Several Russians Vandalize Polling Stations In Protest On First Day Of Presidential Vote

The Central Election Commission urged police to increase security at polling stations, which are open from March 15-17 for Russia's presidential election.

About a dozen Russians, defying threats from authorities of long prison sentences, have vandalized ballot boxes and polling stations across the country in protest of a presidential election that is almost certain to hand Vladimir Putin six more years as president.

Police in Moscow on March 15, the first of three days of voting, detained a woman after she poured a green antiseptic dye known as "zelyonka" into a ballot box after she deposited her voting sheet.

The Investigative Committee said the woman was detained and a probe had been launched into "obstructing the implementation of voters' rights."

At another polling station in the capital, a man was detained after he poured a similar liquid into a ballot box.

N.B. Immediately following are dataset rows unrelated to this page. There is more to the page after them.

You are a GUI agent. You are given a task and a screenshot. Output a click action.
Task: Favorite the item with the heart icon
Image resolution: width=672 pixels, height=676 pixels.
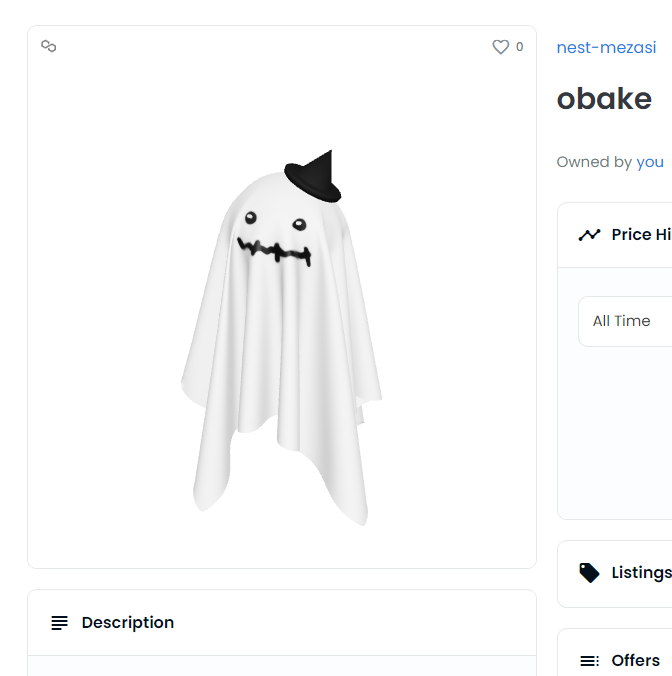tap(501, 47)
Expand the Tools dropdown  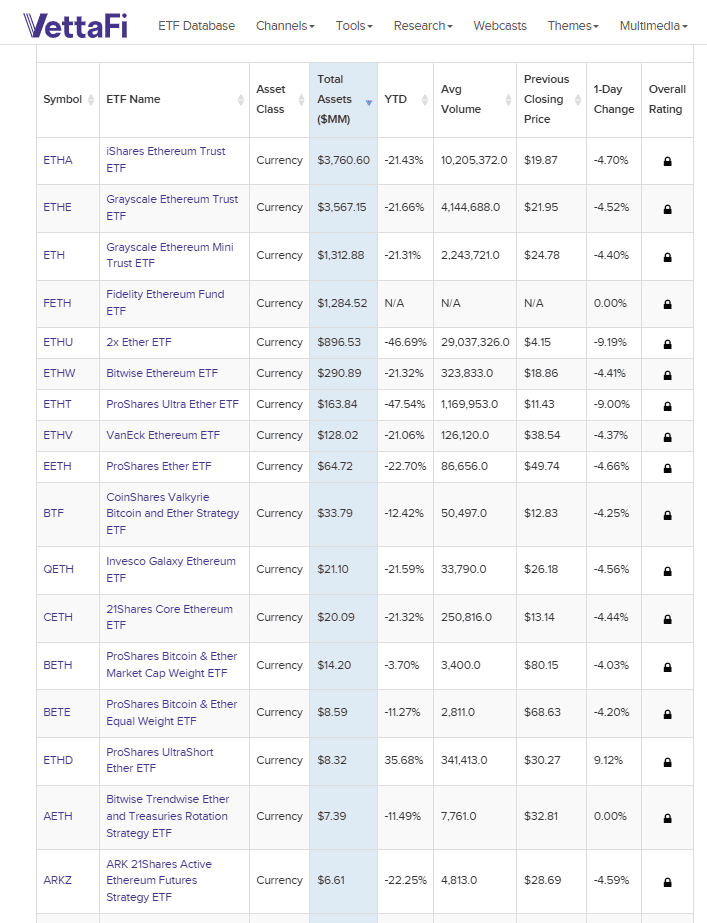click(353, 26)
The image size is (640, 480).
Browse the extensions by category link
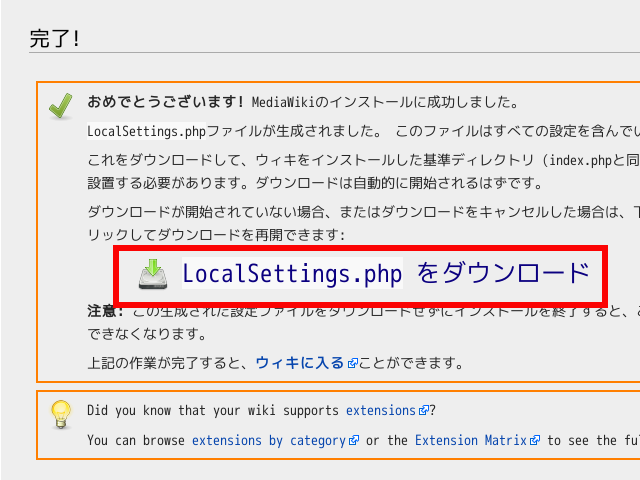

Reports from several areas across the country -- including the city of Borisoglebsk in the Voronezh region that borders Ukraine, the southwestern city of Rostov-on-Don, the Siberian city of Novosibirsk, the Volgograd region that borders Kazakhstan, the North Caucasus region of Karachai-Cherkessia, and Ukraine's Russian-occupied Crimea -- also highlighted voter protests using the dye.

Meanwhile, the Baza Telegram channel published a video from a polling station in Moscow, showing a woman pouring a flammable substance on a voting booth and setting in on fire.

In Russia's second-largest city, St. Petersburg, a 21-year-old woman was detained after she threw a Molotov cocktail at an entrance of a local school that houses two polling stations.

Ella Pamfilova, chairwoman of the electoral commission, warned those found guilty of disrupting voting during the three days would face up to five years in prison.

Russian elections are tightly controlled by the Kremlin and are neither free nor fair but are viewed by the government as necessary to convey a sense of legitimacy.

They are mangled by the exclusion of opposition candidates, voter intimidation, ballot stuffing, and other means of manipulation. Those who were expected to be Putin's main challengers currently are either incarcerated or have fled the country, fearing for their safety.

Adding to the anger of some is the inclusion of four regions of Ukraine that Russia illegally annexed since it launched its full-scale invasion of its neighbor in February 2022.

In the Russian-occupied southeastern city of Skadovsk in Ukraine's Kherson region, an explosive device detonated at a polling station but caused no casualties, Russian-installed officials said.

Many Western governments have called conducting of elections in the occupied areas "a grave violation of international law."